Millions of Indian workers strike over wage reforms

Workers are demanding higher salaries and protesting against the government’s economic reforms.

Photo by: AFP
Photo by: AFP

Nurses at an Indian government hospital shout slogans during a protest in New Delhi on September 2, 2016, during a nationwide strike staged by various trade unions.

Tens of millions of public sector workers went on strike across India on Friday, demanding higher wages and in protest against Prime Minister Narendra Modi's labour reforms.
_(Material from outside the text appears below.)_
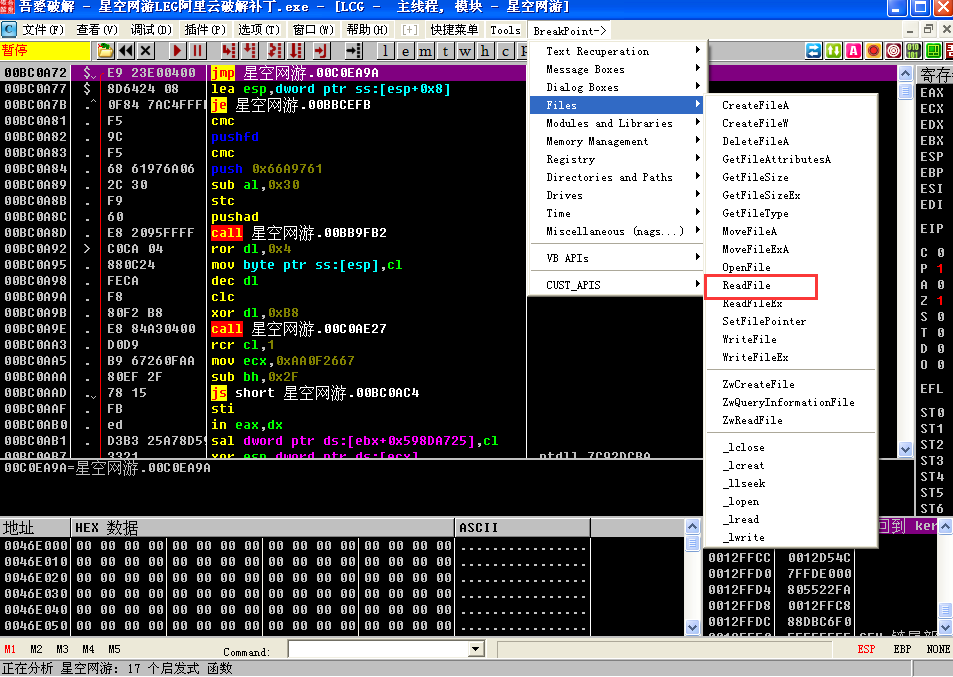Open the Command combo box dropdown arrow
Screen dimensions: 953x677
tap(476, 650)
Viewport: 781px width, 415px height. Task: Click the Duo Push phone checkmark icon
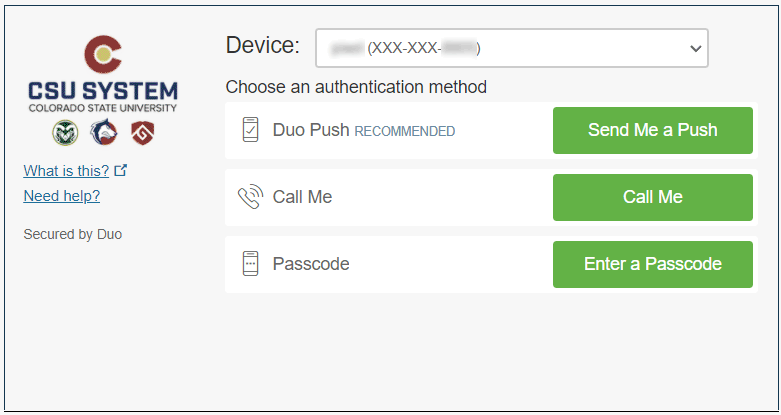pos(250,130)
Workers from sectors including nursing, banking, manufacturing and coal mining, as well as hawkers and daily wage labourers are expected to take part in the 24-hour nationwide strike, organisers said.

"This strike is against the central government, this strike is for the cause of the working people," Ramen Pandey of the Indian National Trade Union Congress said. "Our strike will be 100 percent successful... we will prove that this strike is the world's largest ever.”
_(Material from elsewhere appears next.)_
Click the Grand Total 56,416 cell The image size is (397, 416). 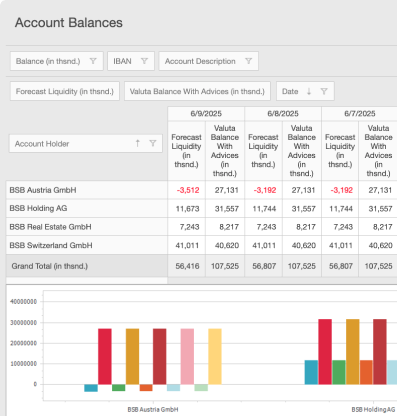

Trade unions including the All India Trade Unions Congress, the Centre of Indian Trade Unions and the Indian National Trade Union Congress are participating in rallies across the nation.

Indian industrial workers and activists of the Centre of Indian Trade Union (CITU) take part in a protest in Bangalore on September 2, 2016/AFP

Only one major union, the Bharatiya Mazdoor Sangh — that is loosely affiliated with the Hindu nationalist group Rashtriya Swayamsevak Sangh, the ideological parent of Modi's Bharatiya Janata Party — will not be joining the strike.

"PM Modi working only for his dear businessmen, fooled us with promises". #Tradeunionstrike @the_hindu @abaruah64

Since taking charge in May 2014, Modi has implemented a raft of economic reforms and is trying to ease labour laws to attract foreign investment and make it easier to do business in the country. The government aims to raise 560 billion rupees ($8.35 billion) through privatisation this fiscal year, and shut down some companies. Losses at 77 state-run companies exceeded $4 billion in the last fiscal year.

Finance Minister Arun Jaitley had promised that the government would release state employees' bonuses for the last two years, and increase minimum wages for unskilled labourers. However, leaders rejected his offer to raise the minimum wage for unskilled workers from 6,396 rupees ($95) per month to 9,100 rupees ($136).

Unions are seeking the introduction of universal social security as well as an increase in the minimum wage to 18,000 rupees a month because of rising prices.

 The strike has disrupted normal life in Kerala, West Bengal and Uttar Pradesh state affecting transportation as well as banking, while Delhi and Mumbai were unaffected, according to local media.